**WHAT IS EXPECTED**: Recast all of the records below as a numbered list, omitting any blank lines.

Saved entries:
● ● ● ● ● ● ●

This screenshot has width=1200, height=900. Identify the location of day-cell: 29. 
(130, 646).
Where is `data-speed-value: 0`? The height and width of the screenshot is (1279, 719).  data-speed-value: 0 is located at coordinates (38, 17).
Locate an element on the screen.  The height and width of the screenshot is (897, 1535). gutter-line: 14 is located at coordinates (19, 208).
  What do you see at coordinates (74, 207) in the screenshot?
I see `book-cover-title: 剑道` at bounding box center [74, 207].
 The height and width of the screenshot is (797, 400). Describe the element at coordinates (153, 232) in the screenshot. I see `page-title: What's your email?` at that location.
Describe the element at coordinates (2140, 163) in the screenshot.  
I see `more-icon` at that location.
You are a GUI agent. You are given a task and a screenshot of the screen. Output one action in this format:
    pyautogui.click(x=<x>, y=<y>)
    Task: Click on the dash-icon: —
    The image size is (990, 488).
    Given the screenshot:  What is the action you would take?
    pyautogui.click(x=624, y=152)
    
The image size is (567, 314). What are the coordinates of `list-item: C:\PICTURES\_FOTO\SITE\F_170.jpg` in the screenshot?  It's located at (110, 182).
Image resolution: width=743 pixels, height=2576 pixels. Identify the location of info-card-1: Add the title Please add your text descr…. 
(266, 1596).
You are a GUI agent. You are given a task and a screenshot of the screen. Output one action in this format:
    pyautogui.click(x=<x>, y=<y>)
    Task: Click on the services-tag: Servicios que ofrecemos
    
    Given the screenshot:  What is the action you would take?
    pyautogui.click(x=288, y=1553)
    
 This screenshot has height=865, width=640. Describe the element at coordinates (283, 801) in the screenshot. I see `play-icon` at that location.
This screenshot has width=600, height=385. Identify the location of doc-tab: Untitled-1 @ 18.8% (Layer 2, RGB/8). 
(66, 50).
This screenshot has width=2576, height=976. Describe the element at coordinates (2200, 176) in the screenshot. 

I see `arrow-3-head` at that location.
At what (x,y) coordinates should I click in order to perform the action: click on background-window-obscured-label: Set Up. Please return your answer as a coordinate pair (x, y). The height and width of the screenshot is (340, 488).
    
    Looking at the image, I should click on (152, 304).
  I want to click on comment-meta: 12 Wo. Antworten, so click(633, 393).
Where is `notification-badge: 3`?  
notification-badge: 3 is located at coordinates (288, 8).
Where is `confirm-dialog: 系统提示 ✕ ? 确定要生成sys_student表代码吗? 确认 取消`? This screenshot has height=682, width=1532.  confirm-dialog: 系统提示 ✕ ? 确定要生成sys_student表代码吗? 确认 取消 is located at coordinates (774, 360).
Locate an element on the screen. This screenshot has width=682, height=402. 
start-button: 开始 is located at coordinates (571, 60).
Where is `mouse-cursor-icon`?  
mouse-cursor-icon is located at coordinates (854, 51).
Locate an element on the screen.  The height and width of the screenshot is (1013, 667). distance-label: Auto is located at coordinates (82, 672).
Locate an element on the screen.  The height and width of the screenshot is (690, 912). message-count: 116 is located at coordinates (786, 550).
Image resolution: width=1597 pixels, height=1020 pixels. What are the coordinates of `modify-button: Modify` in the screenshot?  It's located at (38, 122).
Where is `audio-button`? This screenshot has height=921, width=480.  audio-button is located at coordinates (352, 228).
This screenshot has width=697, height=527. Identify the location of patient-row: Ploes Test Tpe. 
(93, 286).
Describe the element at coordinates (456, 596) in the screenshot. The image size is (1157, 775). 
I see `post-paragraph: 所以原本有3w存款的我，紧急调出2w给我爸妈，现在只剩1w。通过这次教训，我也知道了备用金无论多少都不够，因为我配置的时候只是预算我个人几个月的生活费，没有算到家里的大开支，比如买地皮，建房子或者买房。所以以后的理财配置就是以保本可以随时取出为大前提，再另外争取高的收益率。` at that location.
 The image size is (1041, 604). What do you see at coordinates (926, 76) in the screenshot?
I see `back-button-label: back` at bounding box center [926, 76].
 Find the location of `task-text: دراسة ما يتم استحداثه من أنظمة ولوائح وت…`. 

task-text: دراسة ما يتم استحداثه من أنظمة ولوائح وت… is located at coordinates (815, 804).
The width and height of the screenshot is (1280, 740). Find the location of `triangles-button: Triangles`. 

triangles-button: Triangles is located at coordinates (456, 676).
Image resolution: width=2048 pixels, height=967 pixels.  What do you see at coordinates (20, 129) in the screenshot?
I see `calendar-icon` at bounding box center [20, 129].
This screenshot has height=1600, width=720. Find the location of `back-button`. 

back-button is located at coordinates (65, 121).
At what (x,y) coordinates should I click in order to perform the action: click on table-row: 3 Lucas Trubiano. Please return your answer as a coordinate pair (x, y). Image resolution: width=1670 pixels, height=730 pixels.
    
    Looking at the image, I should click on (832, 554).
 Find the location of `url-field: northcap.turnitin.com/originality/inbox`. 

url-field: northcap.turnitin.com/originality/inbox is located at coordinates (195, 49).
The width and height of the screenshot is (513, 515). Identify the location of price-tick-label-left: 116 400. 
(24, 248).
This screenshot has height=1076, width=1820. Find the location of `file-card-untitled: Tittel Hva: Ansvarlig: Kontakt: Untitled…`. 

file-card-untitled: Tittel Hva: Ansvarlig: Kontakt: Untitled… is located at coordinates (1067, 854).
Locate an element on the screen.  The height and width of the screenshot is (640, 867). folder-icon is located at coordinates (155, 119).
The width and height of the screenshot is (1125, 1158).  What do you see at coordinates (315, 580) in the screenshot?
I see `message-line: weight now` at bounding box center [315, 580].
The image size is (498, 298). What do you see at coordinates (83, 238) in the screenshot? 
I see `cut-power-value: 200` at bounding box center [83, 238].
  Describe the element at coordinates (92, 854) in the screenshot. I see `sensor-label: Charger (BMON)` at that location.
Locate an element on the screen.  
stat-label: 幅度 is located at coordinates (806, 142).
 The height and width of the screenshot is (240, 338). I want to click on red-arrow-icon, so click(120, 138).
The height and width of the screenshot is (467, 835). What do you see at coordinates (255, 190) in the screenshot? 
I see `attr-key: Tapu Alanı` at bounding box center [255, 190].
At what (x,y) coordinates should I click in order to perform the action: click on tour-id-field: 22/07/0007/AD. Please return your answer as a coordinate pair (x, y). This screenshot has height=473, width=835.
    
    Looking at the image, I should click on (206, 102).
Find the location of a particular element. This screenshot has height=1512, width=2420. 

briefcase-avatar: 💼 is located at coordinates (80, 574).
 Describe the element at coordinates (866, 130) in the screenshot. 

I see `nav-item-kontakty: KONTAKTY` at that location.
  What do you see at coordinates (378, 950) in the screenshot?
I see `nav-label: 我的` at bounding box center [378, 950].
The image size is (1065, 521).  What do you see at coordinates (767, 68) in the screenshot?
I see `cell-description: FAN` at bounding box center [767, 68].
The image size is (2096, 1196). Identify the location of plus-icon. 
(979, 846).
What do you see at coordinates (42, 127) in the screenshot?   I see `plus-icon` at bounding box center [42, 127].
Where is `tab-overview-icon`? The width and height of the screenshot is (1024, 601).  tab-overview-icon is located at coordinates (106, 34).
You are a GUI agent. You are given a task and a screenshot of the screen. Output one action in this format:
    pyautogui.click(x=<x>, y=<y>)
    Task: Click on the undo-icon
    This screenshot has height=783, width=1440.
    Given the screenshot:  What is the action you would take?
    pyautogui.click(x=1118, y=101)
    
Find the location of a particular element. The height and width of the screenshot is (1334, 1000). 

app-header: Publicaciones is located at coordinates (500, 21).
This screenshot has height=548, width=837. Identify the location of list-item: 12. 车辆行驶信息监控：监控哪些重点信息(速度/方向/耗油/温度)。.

● ● ● ● ● ● ●

**WRITTEN SOLUTION**:
1. This screenshot has width=1200, height=900. Identify the location of day-cell: 29. 
2. (130, 646).
3. Where is `data-speed-value: 0`? The height and width of the screenshot is (1279, 719).  data-speed-value: 0 is located at coordinates (38, 17).
4. Locate an element on the screen.  The height and width of the screenshot is (897, 1535). gutter-line: 14 is located at coordinates (19, 208).
5.   What do you see at coordinates (74, 207) in the screenshot?
6. I see `book-cover-title: 剑道` at bounding box center [74, 207].
7.  The height and width of the screenshot is (797, 400). Describe the element at coordinates (153, 232) in the screenshot. I see `page-title: What's your email?` at that location.
8. Describe the element at coordinates (2140, 163) in the screenshot.  
9. I see `more-icon` at that location.
10. You are a GUI agent. You are given a task and a screenshot of the screen. Output one action in this format:
11.     pyautogui.click(x=<x>, y=<y>)
12.     Task: Click on the dash-icon: —
13.     The image size is (990, 488).
14.     Given the screenshot:  What is the action you would take?
15.     pyautogui.click(x=624, y=152)
16. The image size is (567, 314). What are the coordinates of `list-item: C:\PICTURES\_FOTO\SITE\F_170.jpg` in the screenshot?  It's located at (110, 182).
17. Image resolution: width=743 pixels, height=2576 pixels. Identify the location of info-card-1: Add the title Please add your text descr…. 
18. (266, 1596).
19. You are a GUI agent. You are given a task and a screenshot of the screen. Output one action in this format:
20.     pyautogui.click(x=<x>, y=<y>)
21.     Task: Click on the services-tag: Servicios que ofrecemos
22.     Given the screenshot:  What is the action you would take?
23.     pyautogui.click(x=288, y=1553)
24.  This screenshot has height=865, width=640. Describe the element at coordinates (283, 801) in the screenshot. I see `play-icon` at that location.
25. This screenshot has width=600, height=385. Identify the location of doc-tab: Untitled-1 @ 18.8% (Layer 2, RGB/8). 
26. (66, 50).
27. This screenshot has width=2576, height=976. Describe the element at coordinates (2200, 176) in the screenshot. 
28. I see `arrow-3-head` at that location.
29. At what (x,y) coordinates should I click in order to perform the action: click on background-window-obscured-label: Set Up. Please return your answer as a coordinate pair (x, y). The height and width of the screenshot is (340, 488).
30.     Looking at the image, I should click on (152, 304).
31.   I want to click on comment-meta: 12 Wo. Antworten, so click(633, 393).
32. Where is `notification-badge: 3`?  
33. notification-badge: 3 is located at coordinates (288, 8).
34. Where is `confirm-dialog: 系统提示 ✕ ? 确定要生成sys_student表代码吗? 确认 取消`? This screenshot has height=682, width=1532.  confirm-dialog: 系统提示 ✕ ? 确定要生成sys_student表代码吗? 确认 取消 is located at coordinates (774, 360).
35. Locate an element on the screen. This screenshot has width=682, height=402. 
36. start-button: 开始 is located at coordinates (571, 60).
37. Where is `mouse-cursor-icon`?  
38. mouse-cursor-icon is located at coordinates (854, 51).
39. Locate an element on the screen.  The height and width of the screenshot is (1013, 667). distance-label: Auto is located at coordinates (82, 672).
40. Locate an element on the screen.  The height and width of the screenshot is (690, 912). message-count: 116 is located at coordinates (786, 550).
41. Image resolution: width=1597 pixels, height=1020 pixels. What are the coordinates of `modify-button: Modify` in the screenshot?  It's located at (38, 122).
42. Where is `audio-button`? This screenshot has height=921, width=480.  audio-button is located at coordinates (352, 228).
43. This screenshot has width=697, height=527. Identify the location of patient-row: Ploes Test Tpe. 
44. (93, 286).
45. Describe the element at coordinates (456, 596) in the screenshot. The image size is (1157, 775). 
46. I see `post-paragraph: 所以原本有3w存款的我，紧急调出2w给我爸妈，现在只剩1w。通过这次教训，我也知道了备用金无论多少都不够，因为我配置的时候只是预算我个人几个月的生活费，没有算到家里的大开支，比如买地皮，建房子或者买房。所以以后的理财配置就是以保本可以随时取出为大前提，再另外争取高的收益率。` at that location.
47.  The image size is (1041, 604). What do you see at coordinates (926, 76) in the screenshot?
48. I see `back-button-label: back` at bounding box center [926, 76].
49.  Find the location of `task-text: دراسة ما يتم استحداثه من أنظمة ولوائح وت…`. 
50. task-text: دراسة ما يتم استحداثه من أنظمة ولوائح وت… is located at coordinates (815, 804).
51. The width and height of the screenshot is (1280, 740). Find the location of `triangles-button: Triangles`. 
52. triangles-button: Triangles is located at coordinates (456, 676).
53. Image resolution: width=2048 pixels, height=967 pixels.  What do you see at coordinates (20, 129) in the screenshot?
54. I see `calendar-icon` at bounding box center [20, 129].
55. This screenshot has height=1600, width=720. Find the location of `back-button`. 
56. back-button is located at coordinates (65, 121).
57. At what (x,y) coordinates should I click in order to perform the action: click on table-row: 3 Lucas Trubiano. Please return your answer as a coordinate pair (x, y). Image resolution: width=1670 pixels, height=730 pixels.
58.     Looking at the image, I should click on (832, 554).
59.  Find the location of `url-field: northcap.turnitin.com/originality/inbox`. 
60. url-field: northcap.turnitin.com/originality/inbox is located at coordinates (195, 49).
61. The width and height of the screenshot is (513, 515). Identify the location of price-tick-label-left: 116 400. 
62. (24, 248).
63. This screenshot has height=1076, width=1820. Find the location of `file-card-untitled: Tittel Hva: Ansvarlig: Kontakt: Untitled…`. 
64. file-card-untitled: Tittel Hva: Ansvarlig: Kontakt: Untitled… is located at coordinates (1067, 854).
65. Locate an element on the screen.  The height and width of the screenshot is (640, 867). folder-icon is located at coordinates (155, 119).
66. The width and height of the screenshot is (1125, 1158).  What do you see at coordinates (315, 580) in the screenshot?
67. I see `message-line: weight now` at bounding box center [315, 580].
68. The image size is (498, 298). What do you see at coordinates (83, 238) in the screenshot? 
69. I see `cut-power-value: 200` at bounding box center [83, 238].
70.   Describe the element at coordinates (92, 854) in the screenshot. I see `sensor-label: Charger (BMON)` at that location.
71. Locate an element on the screen.  
72. stat-label: 幅度 is located at coordinates (806, 142).
73.  The height and width of the screenshot is (240, 338). I want to click on red-arrow-icon, so click(120, 138).
74. The height and width of the screenshot is (467, 835). What do you see at coordinates (255, 190) in the screenshot? 
75. I see `attr-key: Tapu Alanı` at bounding box center [255, 190].
76. At what (x,y) coordinates should I click in order to perform the action: click on tour-id-field: 22/07/0007/AD. Please return your answer as a coordinate pair (x, y). This screenshot has height=473, width=835.
77.     Looking at the image, I should click on (206, 102).
78. Find the location of a particular element. This screenshot has height=1512, width=2420. 
79. briefcase-avatar: 💼 is located at coordinates (80, 574).
80.  Describe the element at coordinates (866, 130) in the screenshot. 
81. I see `nav-item-kontakty: KONTAKTY` at that location.
82.   What do you see at coordinates (378, 950) in the screenshot?
83. I see `nav-label: 我的` at bounding box center [378, 950].
84. The image size is (1065, 521).  What do you see at coordinates (767, 68) in the screenshot?
85. I see `cell-description: FAN` at bounding box center [767, 68].
86. The image size is (2096, 1196). Identify the location of plus-icon. 
87. (979, 846).
88. What do you see at coordinates (42, 127) in the screenshot?   I see `plus-icon` at bounding box center [42, 127].
89. Where is `tab-overview-icon`? The width and height of the screenshot is (1024, 601).  tab-overview-icon is located at coordinates (106, 34).
90. You are a GUI agent. You are given a task and a screenshot of the screen. Output one action in this format:
91.     pyautogui.click(x=<x>, y=<y>)
92.     Task: Click on the undo-icon
93.     This screenshot has height=783, width=1440.
94.     Given the screenshot:  What is the action you would take?
95.     pyautogui.click(x=1118, y=101)
96. Find the location of a particular element. The height and width of the screenshot is (1334, 1000). 
97. app-header: Publicaciones is located at coordinates (500, 21).
98. This screenshot has height=548, width=837. Identify the location of list-item: 12. 车辆行驶信息监控：监控哪些重点信息(速度/方向/耗油/温度)。.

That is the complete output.